Francfort est un bon exemple de la superposition des trois pôles. Tout le stade n’hésite pas à accompagner les Ultras de l’Eintracht dans certains de leurs chants, comme ici le 6 décembre dernier contre le Hertha Berlin (2-2). Crédits: Nicolas Mudry.

L’affaire Dietmar Hopp, apogée de la contestation ?

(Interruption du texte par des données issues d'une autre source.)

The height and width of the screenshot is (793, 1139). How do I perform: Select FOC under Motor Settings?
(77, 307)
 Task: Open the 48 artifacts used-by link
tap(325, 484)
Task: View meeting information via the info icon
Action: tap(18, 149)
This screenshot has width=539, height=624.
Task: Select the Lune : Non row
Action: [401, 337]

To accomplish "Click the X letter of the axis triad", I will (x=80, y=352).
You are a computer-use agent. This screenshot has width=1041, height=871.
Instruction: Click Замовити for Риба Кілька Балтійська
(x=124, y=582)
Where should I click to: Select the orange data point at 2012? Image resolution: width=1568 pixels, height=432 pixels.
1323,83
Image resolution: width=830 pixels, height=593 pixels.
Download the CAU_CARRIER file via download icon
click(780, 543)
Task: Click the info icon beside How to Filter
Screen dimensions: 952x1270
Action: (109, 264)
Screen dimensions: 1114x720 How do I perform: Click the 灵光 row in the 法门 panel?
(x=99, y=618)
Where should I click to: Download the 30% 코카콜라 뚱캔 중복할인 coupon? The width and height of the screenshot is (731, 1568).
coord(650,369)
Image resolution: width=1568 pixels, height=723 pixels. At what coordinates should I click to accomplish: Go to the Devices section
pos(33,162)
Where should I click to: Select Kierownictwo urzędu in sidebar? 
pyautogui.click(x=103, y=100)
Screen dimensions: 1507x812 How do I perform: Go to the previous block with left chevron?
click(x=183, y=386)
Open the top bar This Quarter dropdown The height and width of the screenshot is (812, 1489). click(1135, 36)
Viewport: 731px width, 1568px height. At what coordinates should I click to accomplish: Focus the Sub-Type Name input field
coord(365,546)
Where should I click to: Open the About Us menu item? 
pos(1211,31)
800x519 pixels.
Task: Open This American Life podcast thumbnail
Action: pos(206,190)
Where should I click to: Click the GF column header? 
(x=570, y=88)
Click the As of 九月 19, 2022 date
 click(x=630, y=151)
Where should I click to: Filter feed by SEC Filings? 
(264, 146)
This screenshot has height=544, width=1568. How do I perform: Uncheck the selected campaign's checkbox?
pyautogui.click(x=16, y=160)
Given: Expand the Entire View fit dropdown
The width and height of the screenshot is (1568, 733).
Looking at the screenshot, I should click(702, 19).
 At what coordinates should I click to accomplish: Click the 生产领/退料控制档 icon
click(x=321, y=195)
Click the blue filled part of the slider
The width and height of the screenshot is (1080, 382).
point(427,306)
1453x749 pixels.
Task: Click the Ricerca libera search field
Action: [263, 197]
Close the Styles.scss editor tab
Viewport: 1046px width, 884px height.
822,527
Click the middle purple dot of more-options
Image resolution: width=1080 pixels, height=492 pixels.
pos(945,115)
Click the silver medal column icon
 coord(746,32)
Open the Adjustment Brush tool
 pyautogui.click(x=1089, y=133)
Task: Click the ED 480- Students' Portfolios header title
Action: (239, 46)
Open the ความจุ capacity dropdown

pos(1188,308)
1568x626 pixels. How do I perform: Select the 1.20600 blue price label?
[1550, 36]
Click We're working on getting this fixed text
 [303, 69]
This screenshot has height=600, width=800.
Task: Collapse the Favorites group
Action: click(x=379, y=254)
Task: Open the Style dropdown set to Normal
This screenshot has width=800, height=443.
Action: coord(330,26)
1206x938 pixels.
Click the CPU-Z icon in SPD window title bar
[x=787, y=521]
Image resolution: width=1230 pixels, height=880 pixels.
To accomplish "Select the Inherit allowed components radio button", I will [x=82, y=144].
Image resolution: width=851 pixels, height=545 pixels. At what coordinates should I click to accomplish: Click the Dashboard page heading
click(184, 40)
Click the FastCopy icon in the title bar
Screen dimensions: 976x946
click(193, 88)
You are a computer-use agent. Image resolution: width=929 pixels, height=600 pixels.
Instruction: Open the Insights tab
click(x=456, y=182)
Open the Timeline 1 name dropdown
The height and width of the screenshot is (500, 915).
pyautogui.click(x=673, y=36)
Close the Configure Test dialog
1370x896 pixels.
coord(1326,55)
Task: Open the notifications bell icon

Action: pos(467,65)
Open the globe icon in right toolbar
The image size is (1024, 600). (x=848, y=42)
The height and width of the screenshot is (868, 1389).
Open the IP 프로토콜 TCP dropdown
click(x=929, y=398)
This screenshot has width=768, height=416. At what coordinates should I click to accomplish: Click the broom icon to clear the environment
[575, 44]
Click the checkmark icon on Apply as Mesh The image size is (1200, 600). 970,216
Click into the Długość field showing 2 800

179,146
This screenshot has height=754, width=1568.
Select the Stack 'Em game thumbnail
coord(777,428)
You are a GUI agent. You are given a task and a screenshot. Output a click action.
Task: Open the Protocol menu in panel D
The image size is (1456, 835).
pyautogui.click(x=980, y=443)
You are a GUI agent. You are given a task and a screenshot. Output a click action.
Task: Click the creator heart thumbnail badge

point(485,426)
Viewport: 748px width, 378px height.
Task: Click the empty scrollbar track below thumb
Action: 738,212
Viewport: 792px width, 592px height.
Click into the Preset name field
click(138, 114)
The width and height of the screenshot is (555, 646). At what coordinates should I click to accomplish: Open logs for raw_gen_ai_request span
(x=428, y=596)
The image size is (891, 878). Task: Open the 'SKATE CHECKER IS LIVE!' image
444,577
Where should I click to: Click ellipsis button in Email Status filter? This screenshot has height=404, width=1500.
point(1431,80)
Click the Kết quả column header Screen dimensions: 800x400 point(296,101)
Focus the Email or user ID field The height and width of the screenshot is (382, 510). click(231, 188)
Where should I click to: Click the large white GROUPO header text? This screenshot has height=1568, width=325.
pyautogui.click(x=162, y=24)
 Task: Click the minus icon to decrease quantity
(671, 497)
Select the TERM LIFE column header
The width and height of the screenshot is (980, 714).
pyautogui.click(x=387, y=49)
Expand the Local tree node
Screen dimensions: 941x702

La commercialisation du football engendre forcément des conflits dans la lutte sans ménage que mènent les groupes ultras. L’affaire Dietmar Hopp semble être le dernier en date et a provoqué de nombreuses réactions en Allemagne. Également ciblé par des fans du Borussia Dortmund, Dietmar Hopp a été insulté par des supporters bavarois lors de la rencontre Hoffenheim-Bayern Munich (0-6) le samedi 29 février dernier. La banderole munichoise a provoqué l’interruption du match qui n’a repris que par une passe à dix d’une dizaine de minutes entre les 22 acteurs au centre du terrain. Le propriétaire milliardaire de Hoffenheim divise, malmené par les Ultras mais soutenu par l’élite du football allemand. Cette haine contre le foot business semble même encore plus caractérisée lorsqu’il s’agit d’aborder le RB Leipzig. Pour Lukas (VfB Stuttgart), “le football moderne, avec ses problèmes comme les tickets hors de prix et les abonnements télévisés coûteux, est déjà trop commercialisé pour que nous ayons besoin de clubs comme ça”. 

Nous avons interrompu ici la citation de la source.